It's possible that I never fully recovered from "pregnancy brain," so I write everything down. Evernote is my savior. Every time I create a new note, I drop in lots of keywords so that later, when I'm searching for the note, I can find it.
Writing everything down helps me to keep track of what I need to get done for the day, week or even the month. I am able to refer to my notes whenever I am feeling scatterbrained, and I don't have to worry about ever forgetting anything, so long as it gets written down in those notes. I can also prioritize my to-do list so that I know what really needs to get done first, and I can tackle my list in that order.
Four words: color-coded Google Calendar.
I schedule everything. Time with my kids. Time for yoga. Time to work. I even build out my calendar with specific work tasks — so I know what my hours are meant to accomplish.
Scheduling helps me to understand where I'm supposed to be, when and for how long. This way I can make the time to do everything I want (and need) to do and, when it feels like there's not enough hours in the day, I am able to schedule in different things throughout the week. For example, if I can't make it to yoga on Monday because I want to go to something with my children or because I have to stay late at work, and I know that in advance, I'll be sure to make the time for a yoga class on Tuesday when I have a little bit of an easier day.
If you don't have the time to do it, or if you simply don't want to do it, you don't have to clean your own house. Yes, it's 2019, and there are apps for that. Check out apps like Handy or TaskRabbit for help around the house. I also love TaskRabbit for small tasks that I don't have time for, such as taking things to be repaired, assembling furniture, etc.
Similarly, I do all my shopping online. It's fast and easy, and you can do it at midnight if you need to.It's just not a high-value use of your precious time. Find someone else to clean.
Especially if you're working long hours at a desk, it's really essential to keep your body moving. I'm increasingly convinced that exercise is great for your mind, as well—to say nothing of the long-term health benefits.

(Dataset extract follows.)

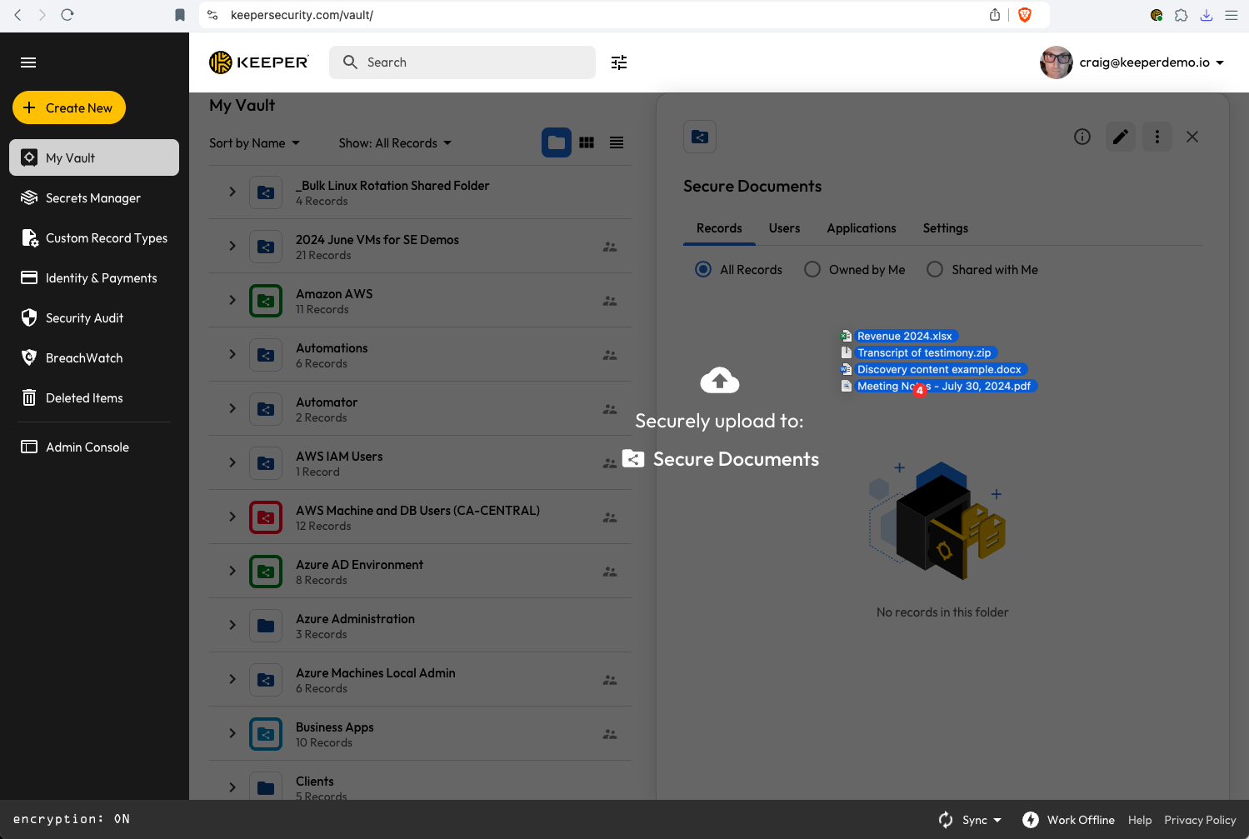Switch to the Users tab
Image resolution: width=1249 pixels, height=839 pixels.
click(x=784, y=228)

I find that exercise helps me to keep calm and carry on, even when I have the most stressful work week and really don't feel like there's enough time to squeeze it in. When work and family get busy, it's easy for exercise to be one of the first things to go. But don't let it. You have to take care of yourself. And, even if you just do a few minutes every day or week, it's better than nothing.
I wasn't always this way, but I have become a big believer in the importance of sleep. Without getting good sleep, I can't be a good mother or good at my job. It's primary.
So I try to make sure I get to bed at a reasonable time every night. And I love weekend naps. If I can squeeze one in while my daughter is also napping, it feels like Christmas.
A wealth of scientific research supports this. Sleep is necessary to keep your body and your brain moving optimally. Without it, you're not going to be the best version of yourself, and it's going to take a toll on your family life, as well as your career.
In my corporate days, we used to joke about how you could tell when someone got a haircut on company time. But now I think it's one of the smartest thing you can do—especially if you're a woman with high-maintenance (read: graying) hair like me.
I've made my salon time some of my most productive by bringing my laptop and working away. I'm pretty sure that my hairdresser thinks I'm the most antisocial person on the planet, but we've come to an understanding. You can do the same, or just schedule in some time to take off and treat yourself to a little self-care practice like this.
I wish it weren't the case, but I feel like I have to set aside time on the weekend to catch up, organize and plan for the week ahead. It helps me a lot to do this, so that come Monday, I am not totally overwhelmed.
I take care of small tasks that I've pushed aside during the week, or projects that require less distraction.
I try to make the work as unobtrusive to our family as possible—I do it while the kids are watching a movie or at a birthday party or with my mom. But I feel like these two hours are somehow worth 10 in terms of efficiency during the week.
When you're constantly busy—and scheduled—it can be difficult to squeeze in time to see or talk to friends.
But texting and social media make it so easy. It takes two seconds to shoot a text over to your friends. It will brighten their day, and their response will brighten yours.
And make a plan to see them—even if it's in three weeks! They'll make fun of you a little, but they won't mind. You can do this by adding it to your schedule (see no. 2). Just tell yourself that this is as necessary as getting your dry cleaning done, and you'll make the time for it..
Make what you're doing fun. If it's not, figure out something else fun to do. Life is too short. And it's within your control—you can make the fun.
This doesn't necessarily mean quitting your job if you don't have fun all the time. It may mean incorporating things you love into your daily life, like going to your favorite lunch spot on your lunch hour or making friends with colleagues and going out for happy hour with them every once in a while. It may also mean quitting your job, however, and getting a new one that makes you a whole lot happier.
I love that quote that says "perfection is the enemy of good." Your expectations for yourself are the highest, so give yourself a break.
Don't forget what really matters, which is probably your family above all. And make sure you're keeping your eye on the ball to take care of that. Everything else is just gravy.
So don't be so tough on yourself when you inevitably make little mistakes, make poor decisions or even totally screw up. You're only human. Just continue doing the best you can with what you have where you are, as that's all you can humanly do.